- **Supplied material**:
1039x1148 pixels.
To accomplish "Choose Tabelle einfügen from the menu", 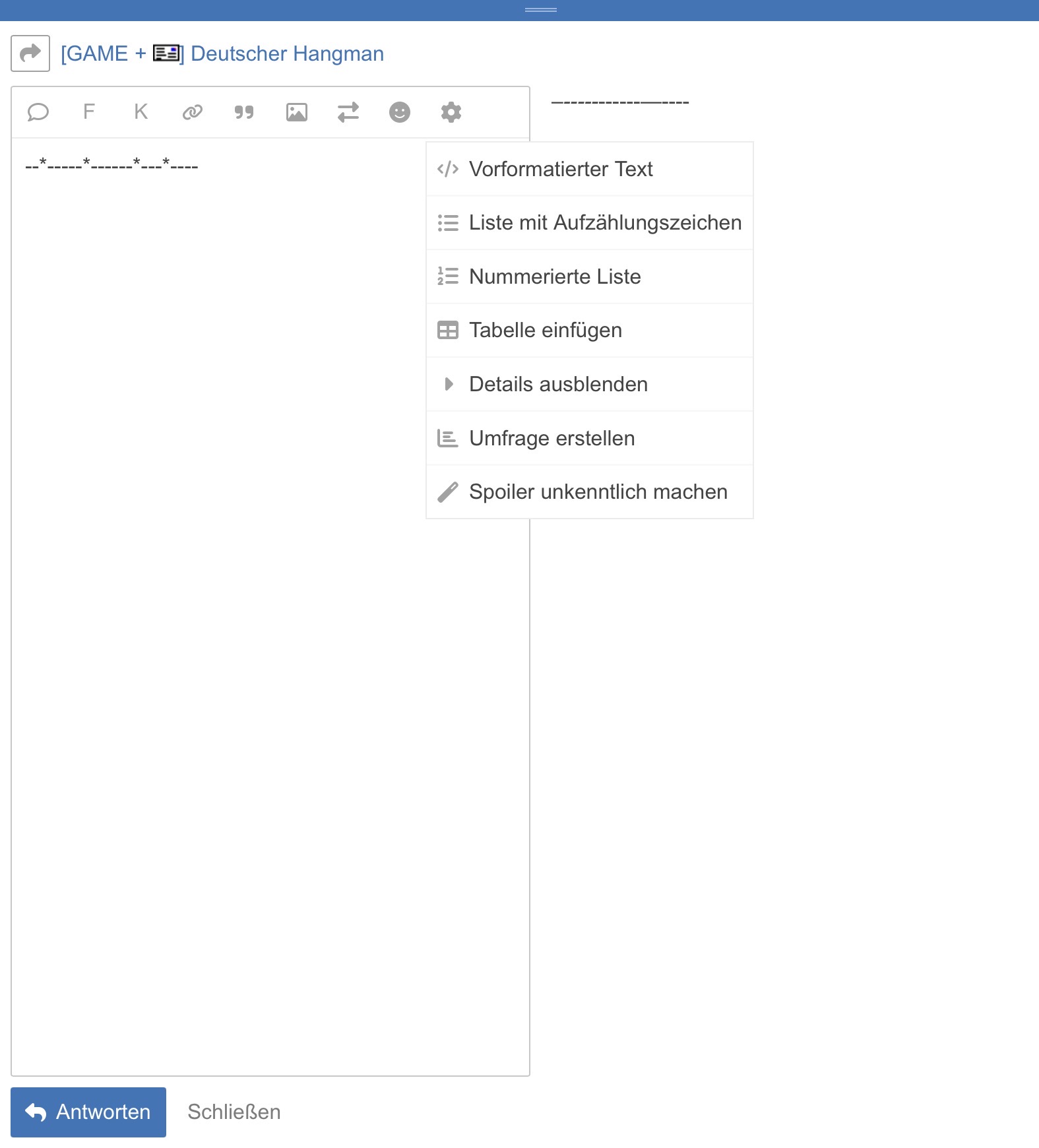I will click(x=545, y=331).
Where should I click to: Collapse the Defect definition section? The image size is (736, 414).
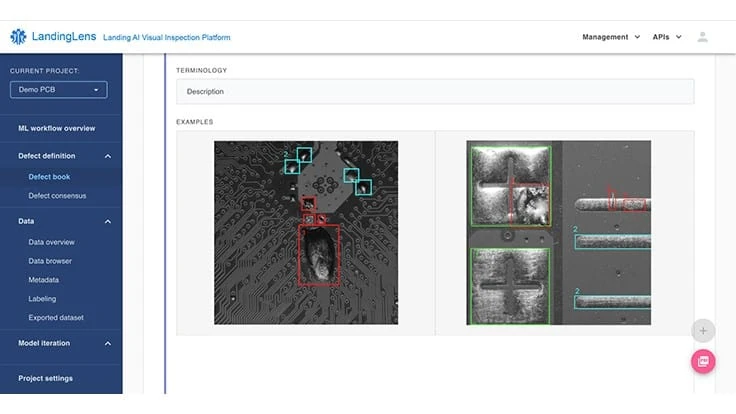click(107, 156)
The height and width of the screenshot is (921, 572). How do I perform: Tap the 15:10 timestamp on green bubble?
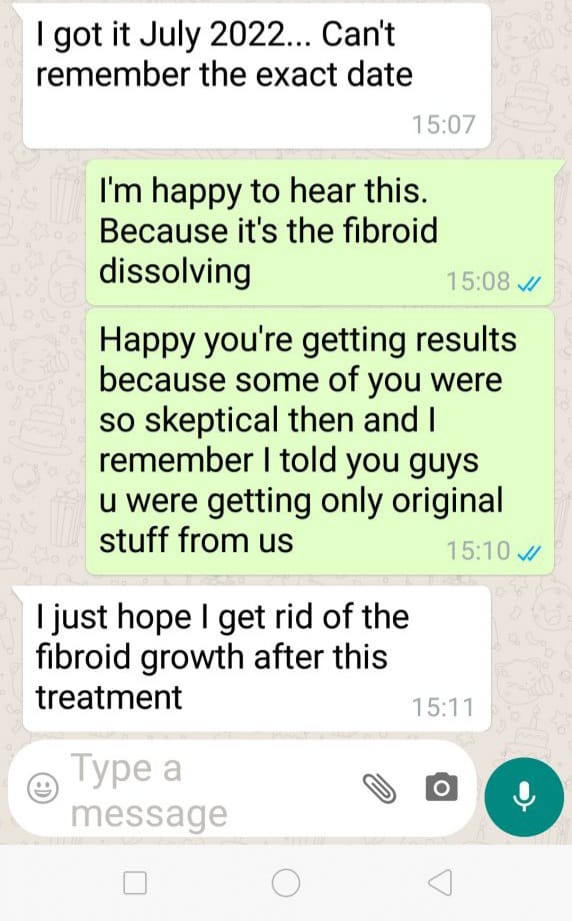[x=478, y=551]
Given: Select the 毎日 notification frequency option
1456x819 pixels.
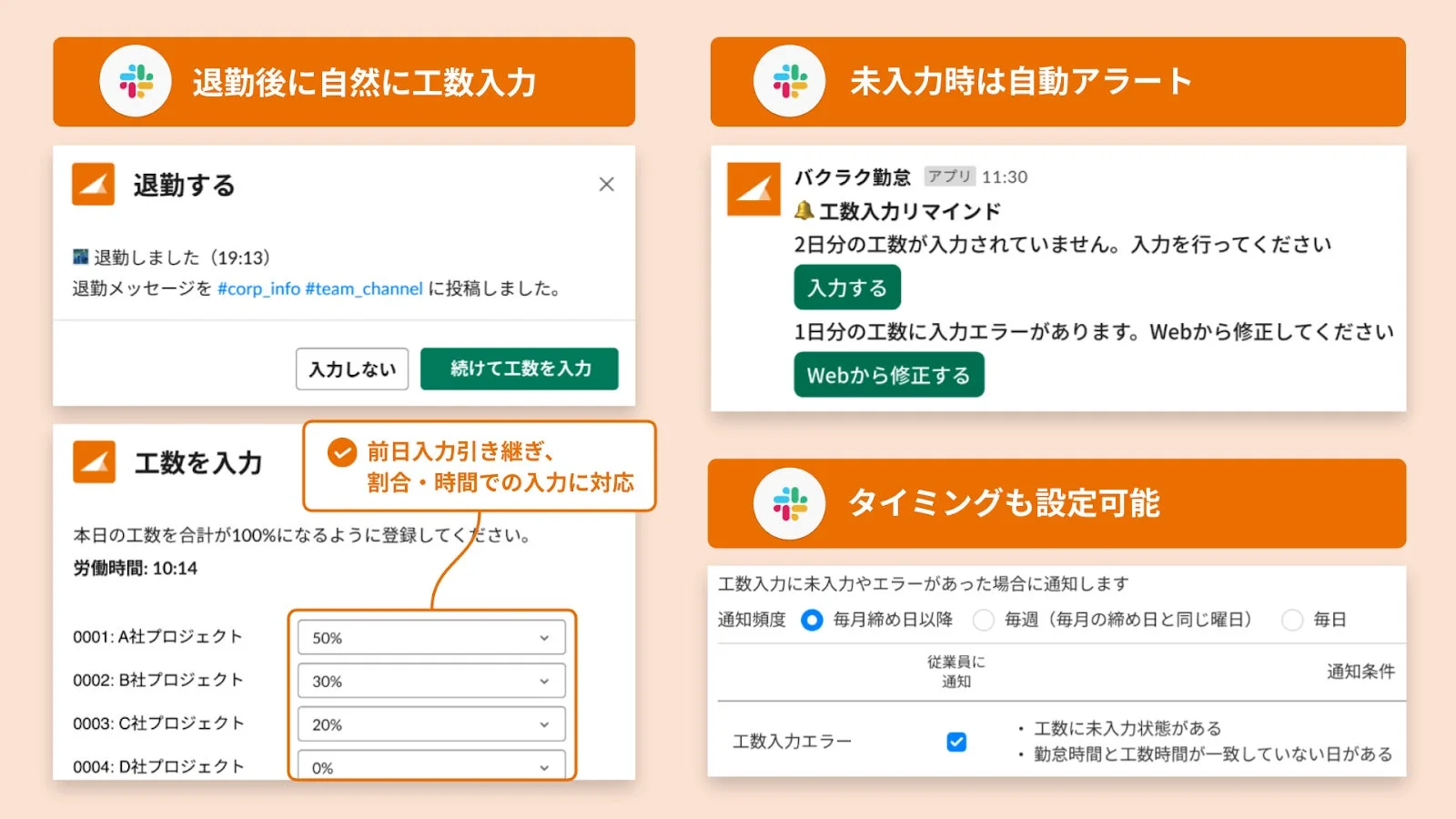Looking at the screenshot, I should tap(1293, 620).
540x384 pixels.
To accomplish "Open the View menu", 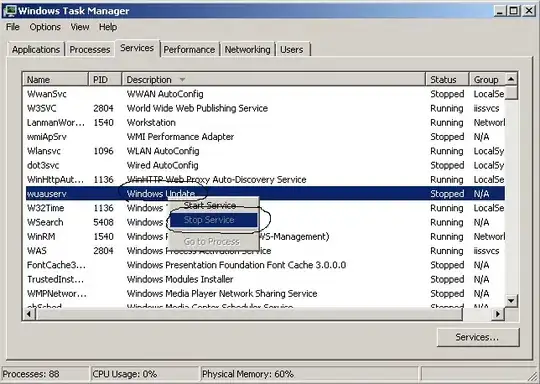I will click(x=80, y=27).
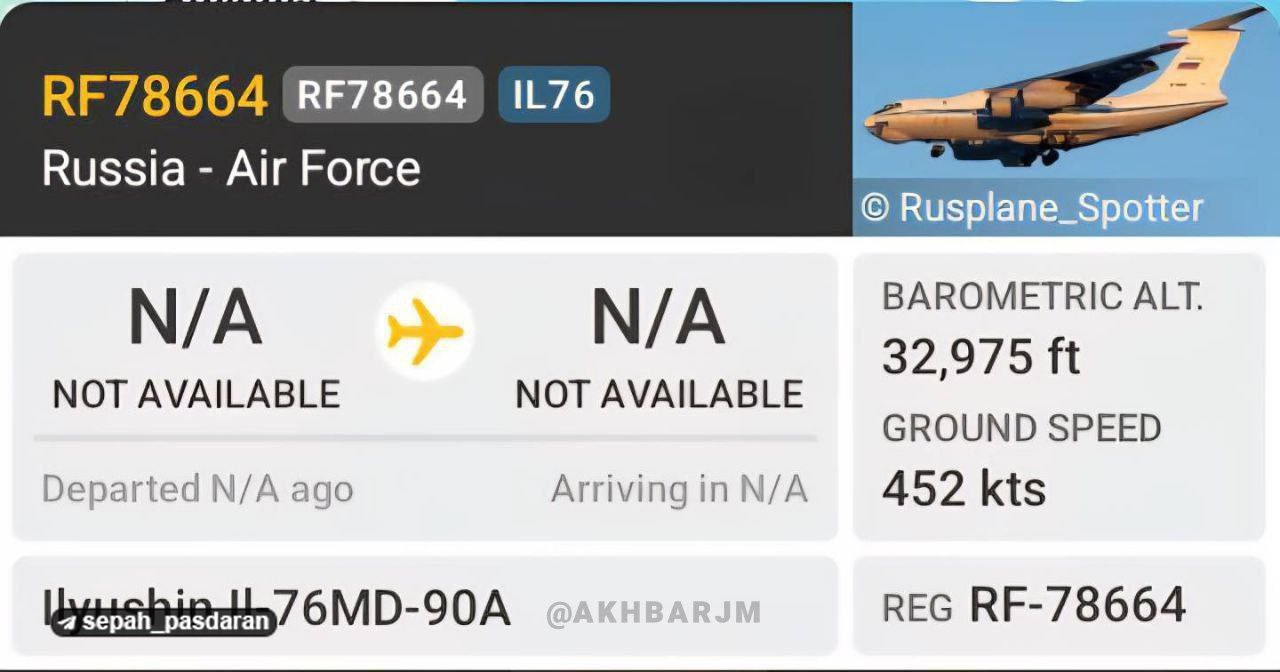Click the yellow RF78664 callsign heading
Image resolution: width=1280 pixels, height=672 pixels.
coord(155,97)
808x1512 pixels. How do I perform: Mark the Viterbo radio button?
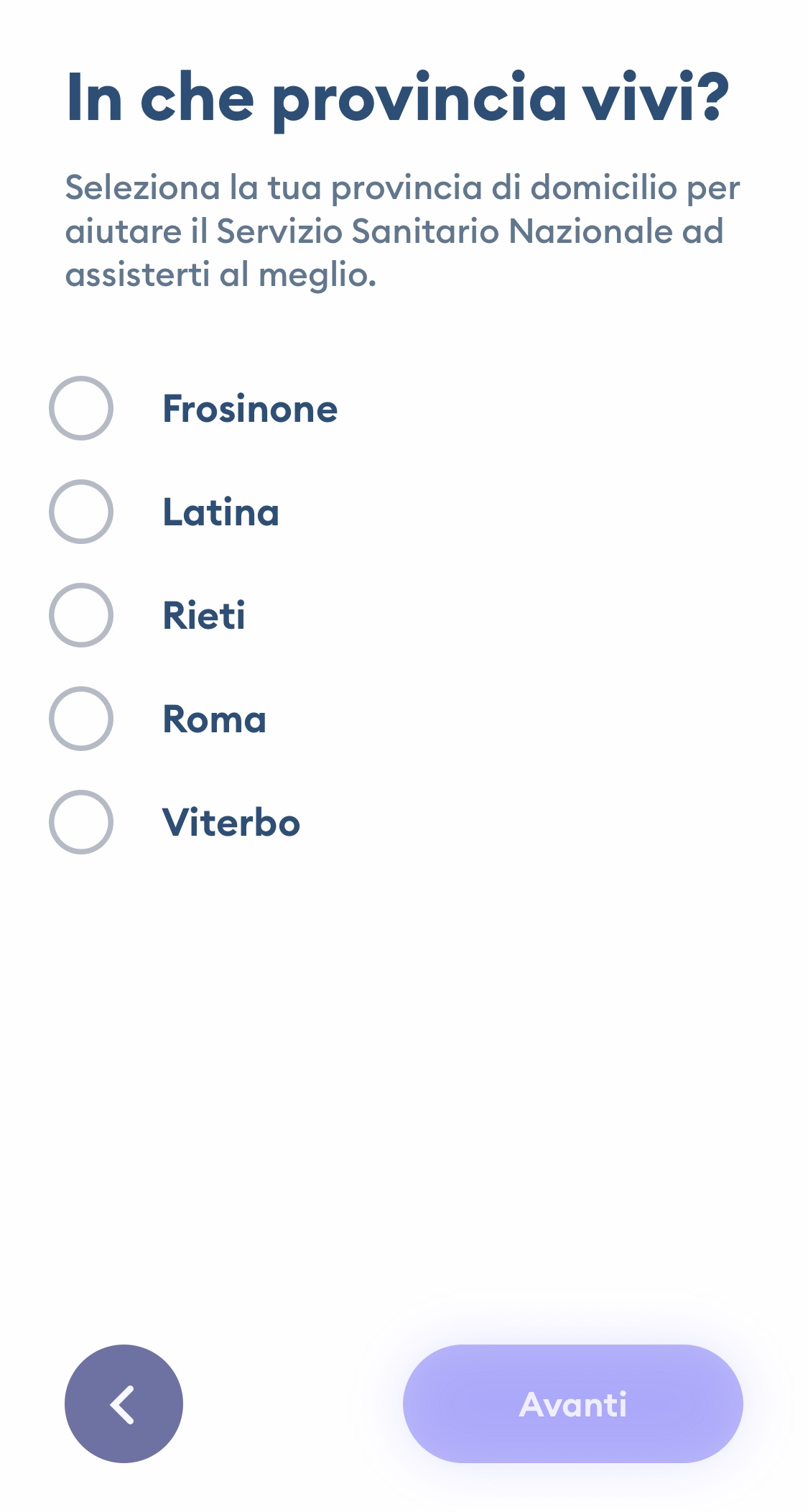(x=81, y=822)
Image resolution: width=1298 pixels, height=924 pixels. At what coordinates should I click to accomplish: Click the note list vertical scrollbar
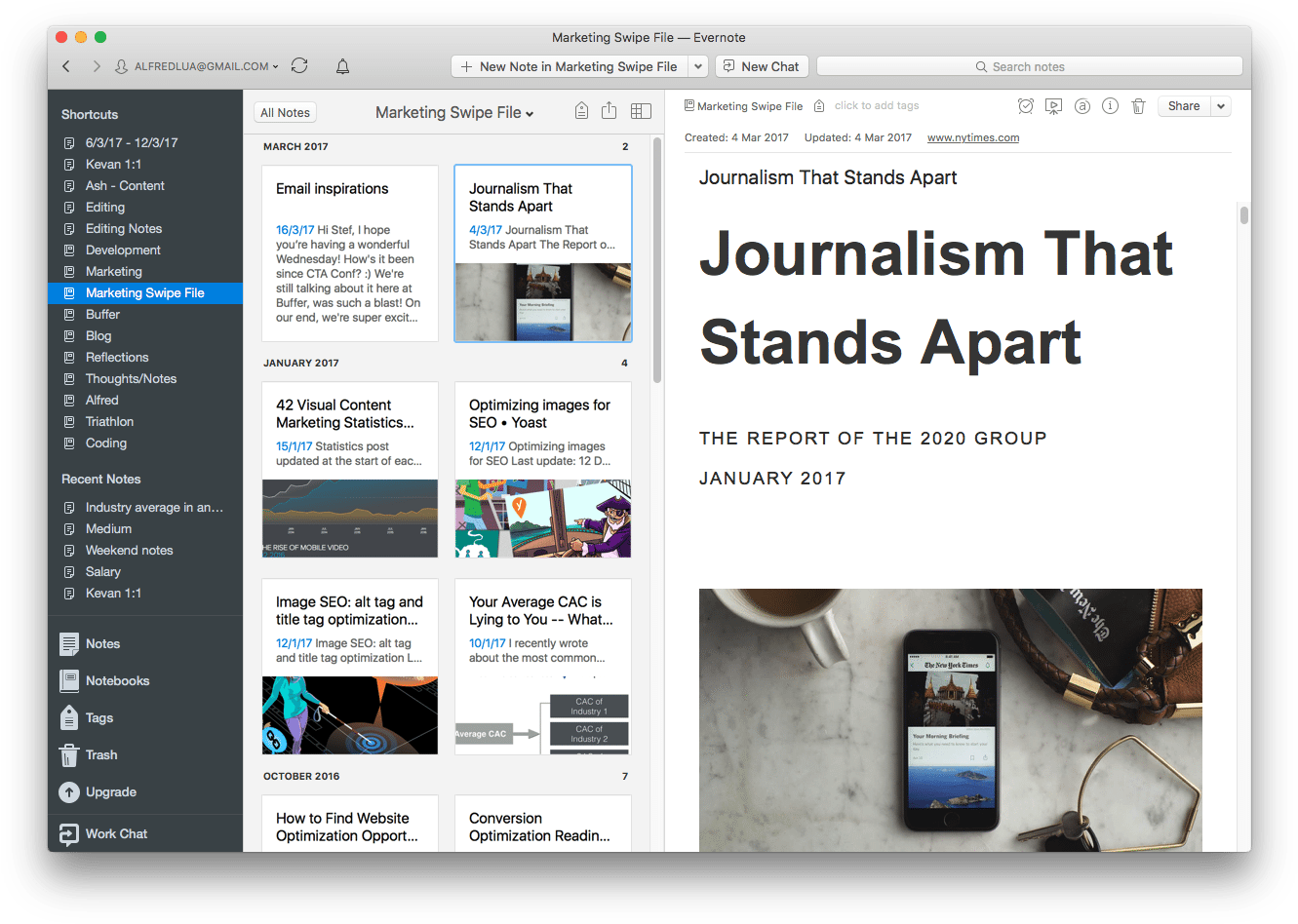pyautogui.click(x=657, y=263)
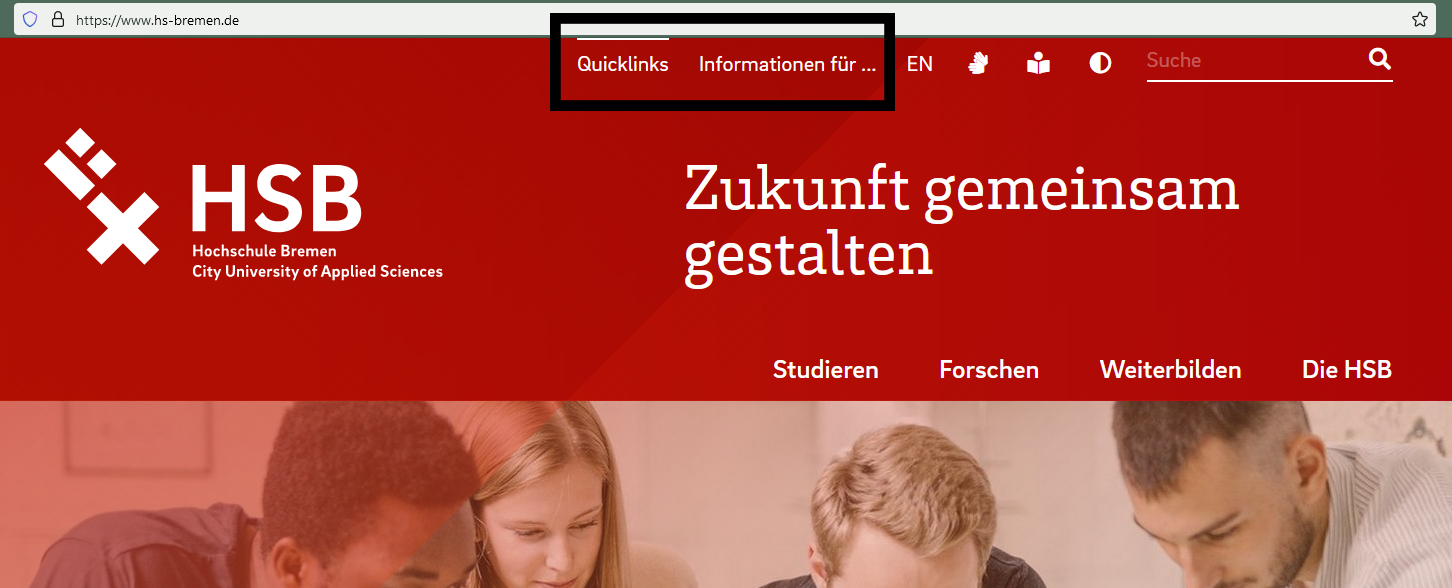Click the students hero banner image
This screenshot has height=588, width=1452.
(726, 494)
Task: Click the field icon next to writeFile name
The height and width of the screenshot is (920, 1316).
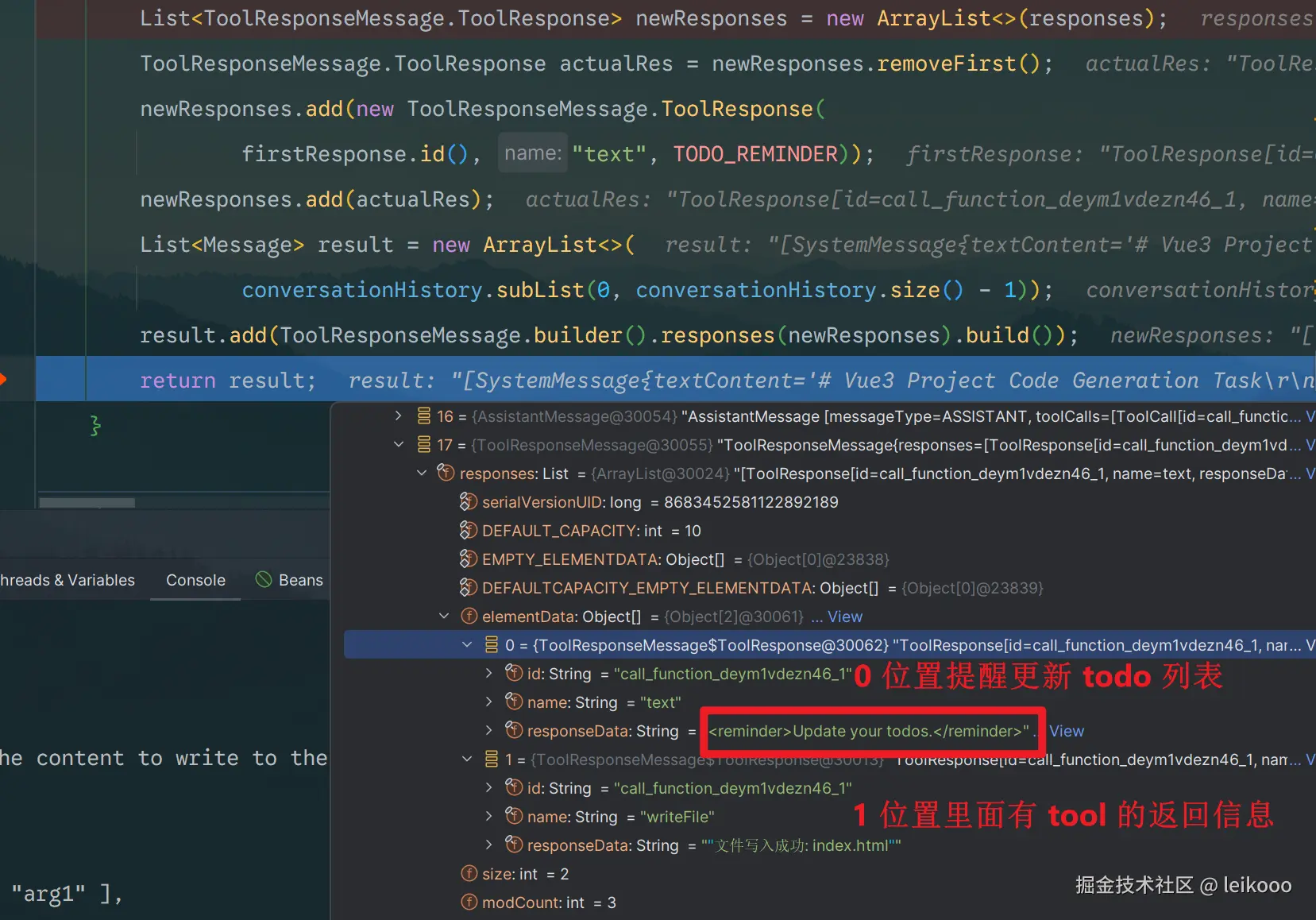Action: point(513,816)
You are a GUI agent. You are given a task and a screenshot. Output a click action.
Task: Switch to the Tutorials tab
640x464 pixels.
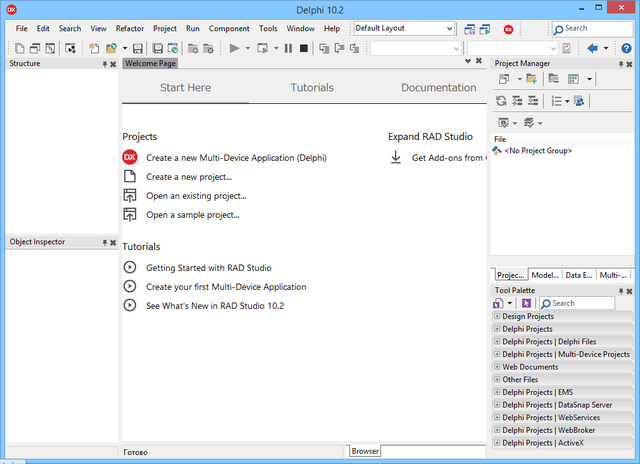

- **Short problem**: Starting at the line that contains "You are a GUI", write the records out again word for word through to their end. Leave the pictures out.

- **Reply**:
You are a GUI agent. You are given a task and a screenshot. Output a click action.
Task: Switch to the Tutorials tab
640x464 pixels.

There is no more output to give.